Source text>
'Long journey ahead': Feds extend CERB by 8 weeks

Published June 16, 2020 9:00 a.m. ET
Updated June 16, 2020 5:38 p.m. ET

Share this story:

   
Click to Expand

OTTAWA -- The $500 per week Canada Emergency Response Benefit program will be extended by eight weeks, Prime Minister Justin Trudeau announced on Tuesday, meaning those who will soon run out will have until the end of the summer to keep claiming the benefit while they try to find work.

Three months after the program rolled out, Trudeau said that while a gradual economic reopening is underway, there’s “a long journey ahead” before all sectors bounce back and all who have been laid off find jobs.

“The reality is that even as we start to reopen, a lot of people still need this support to pay their bills while they look for work,” Trudeau said.

The government continues to emphasize that it is looking for ways to incentivize returning to work rather than staying home and staying on the financial aid program, but Trudeau did not indicate during his Rideau Cottage address any major changes coming to the eligibility criteria or funding amount.

Exercise 1> Retype the part of the CERB article starting at "Three months after" and ending at "off find jobs.".
Exercise 2> According to the CERB article, how much does the Canada Emergency Response Benefit pay per week?
The listing is not needed for this work.

Supplied material>
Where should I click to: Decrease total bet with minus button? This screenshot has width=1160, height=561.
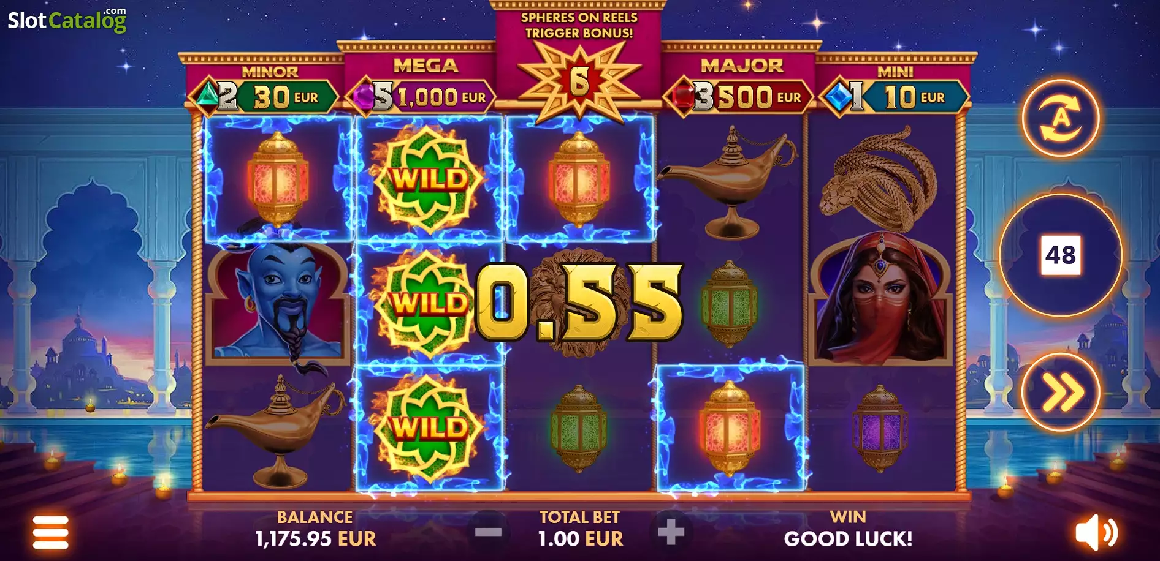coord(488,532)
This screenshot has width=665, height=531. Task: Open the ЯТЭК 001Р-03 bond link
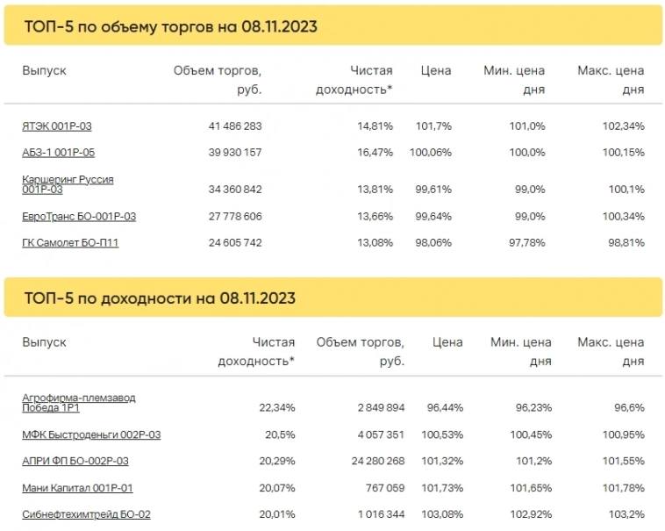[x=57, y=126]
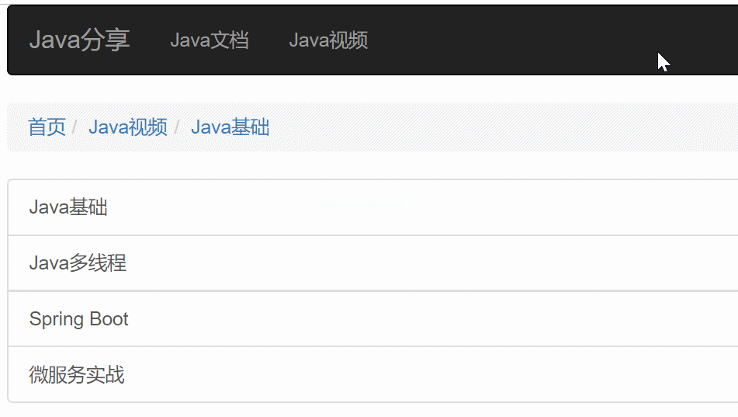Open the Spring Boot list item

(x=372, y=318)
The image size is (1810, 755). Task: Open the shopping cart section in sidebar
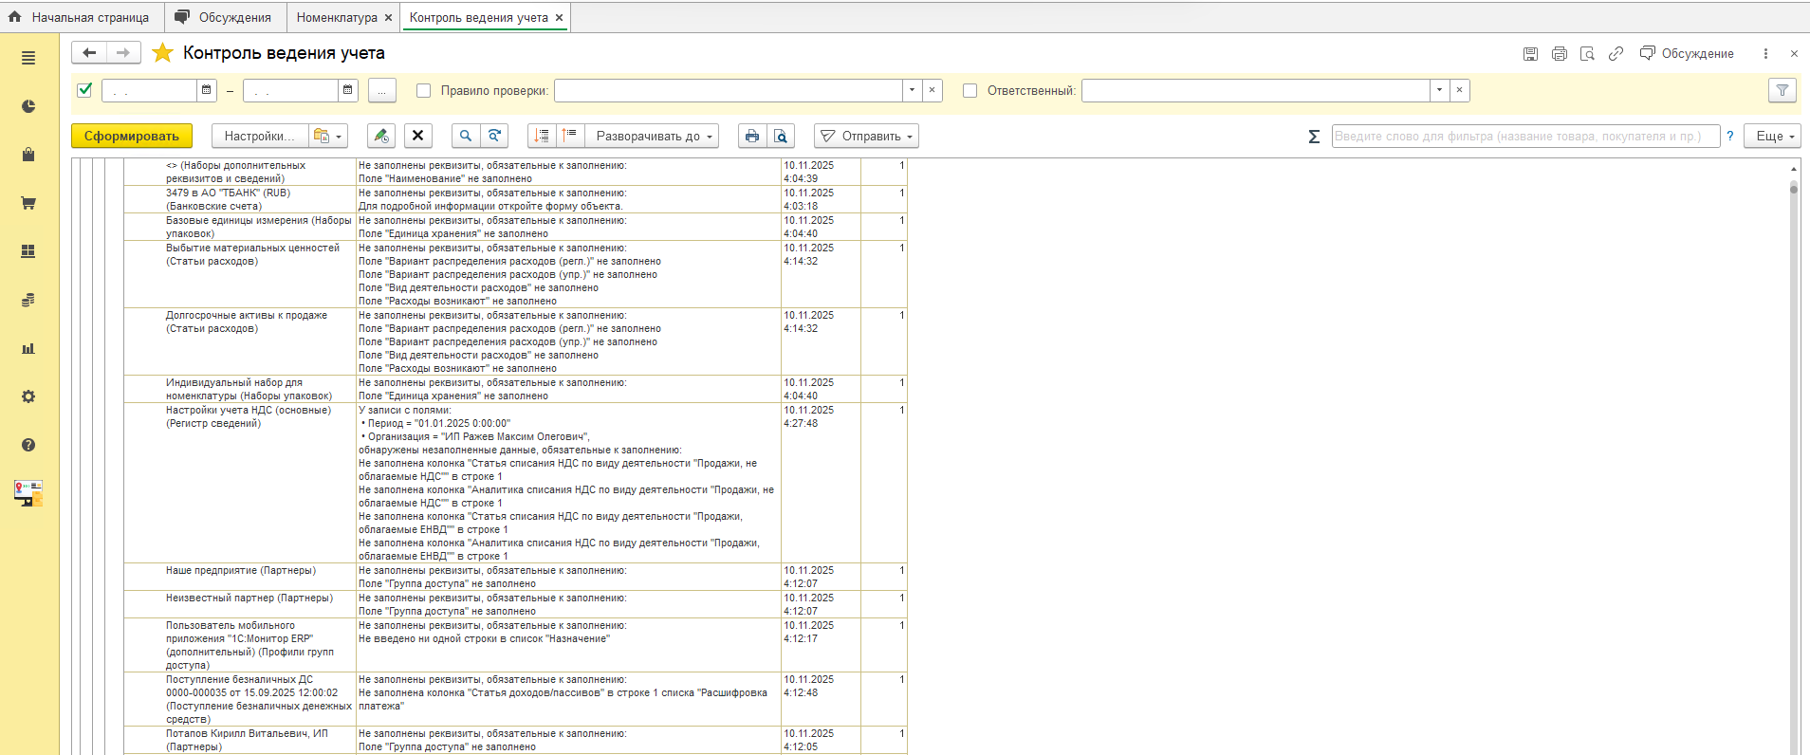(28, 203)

...

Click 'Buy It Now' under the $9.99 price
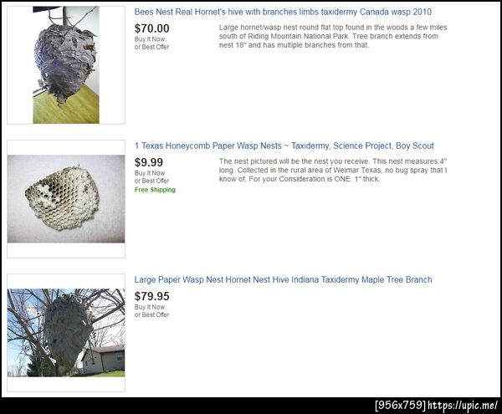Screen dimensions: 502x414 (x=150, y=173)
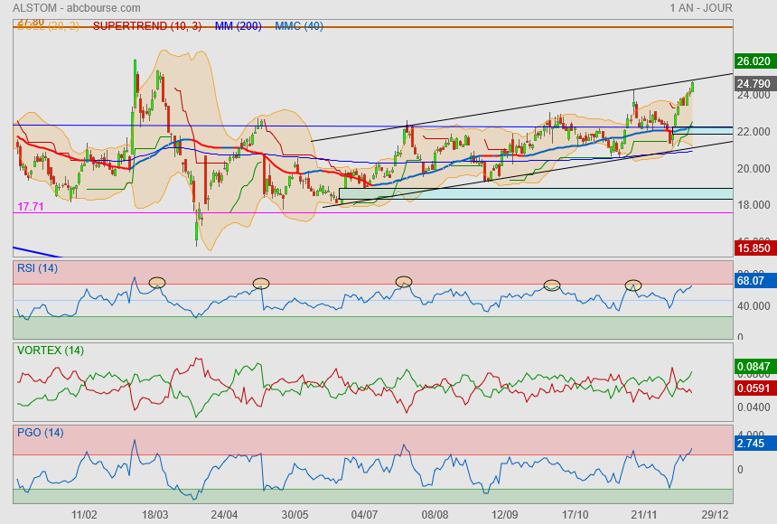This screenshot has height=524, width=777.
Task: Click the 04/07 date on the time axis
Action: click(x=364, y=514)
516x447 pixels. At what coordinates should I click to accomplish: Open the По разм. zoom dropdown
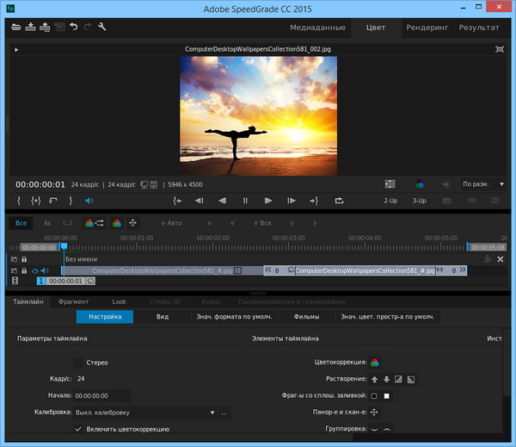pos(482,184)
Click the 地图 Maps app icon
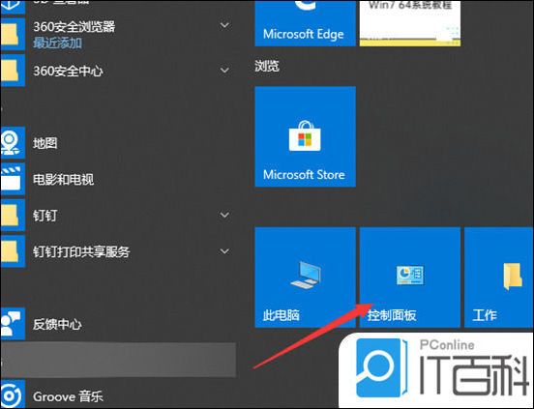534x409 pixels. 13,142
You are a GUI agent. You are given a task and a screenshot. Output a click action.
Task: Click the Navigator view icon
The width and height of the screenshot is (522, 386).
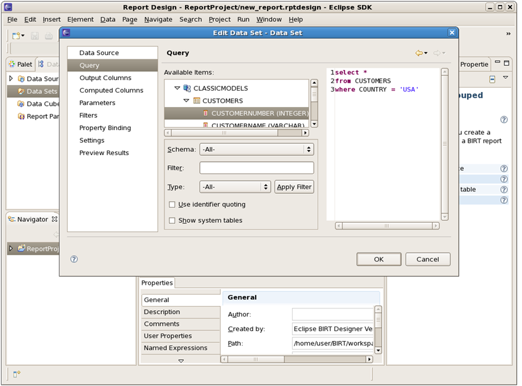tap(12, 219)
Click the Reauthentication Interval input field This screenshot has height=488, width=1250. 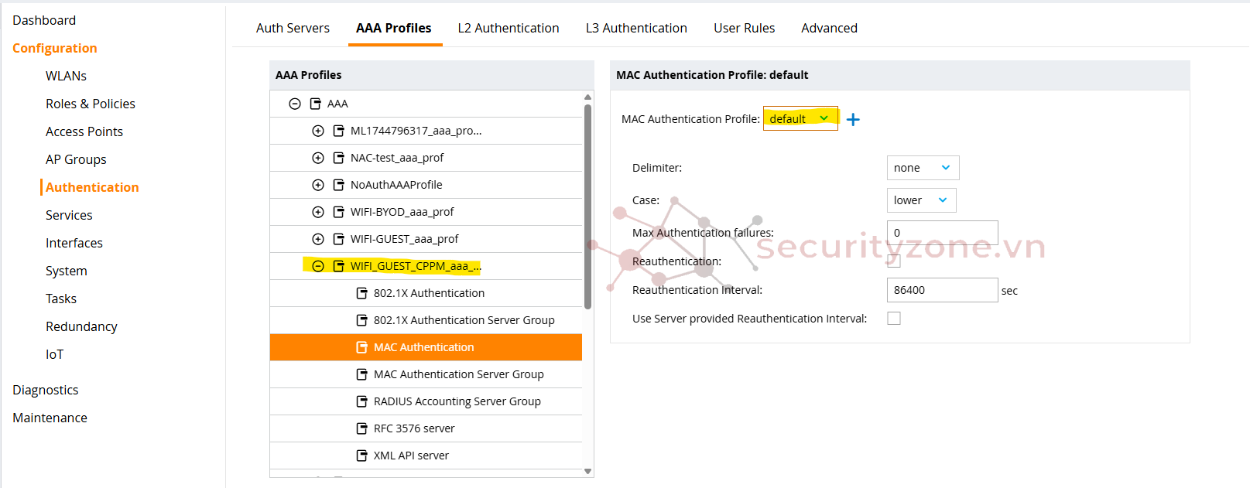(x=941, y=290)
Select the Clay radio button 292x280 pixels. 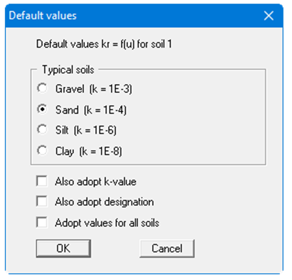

Your response 1>
Three months after the program rolled out, Trudeau said that while a gradual economic reopening is underway, there’s “a long journey ahead” before all sectors bounce back and all who have been laid off find jobs.

Your response 2> $500 per week.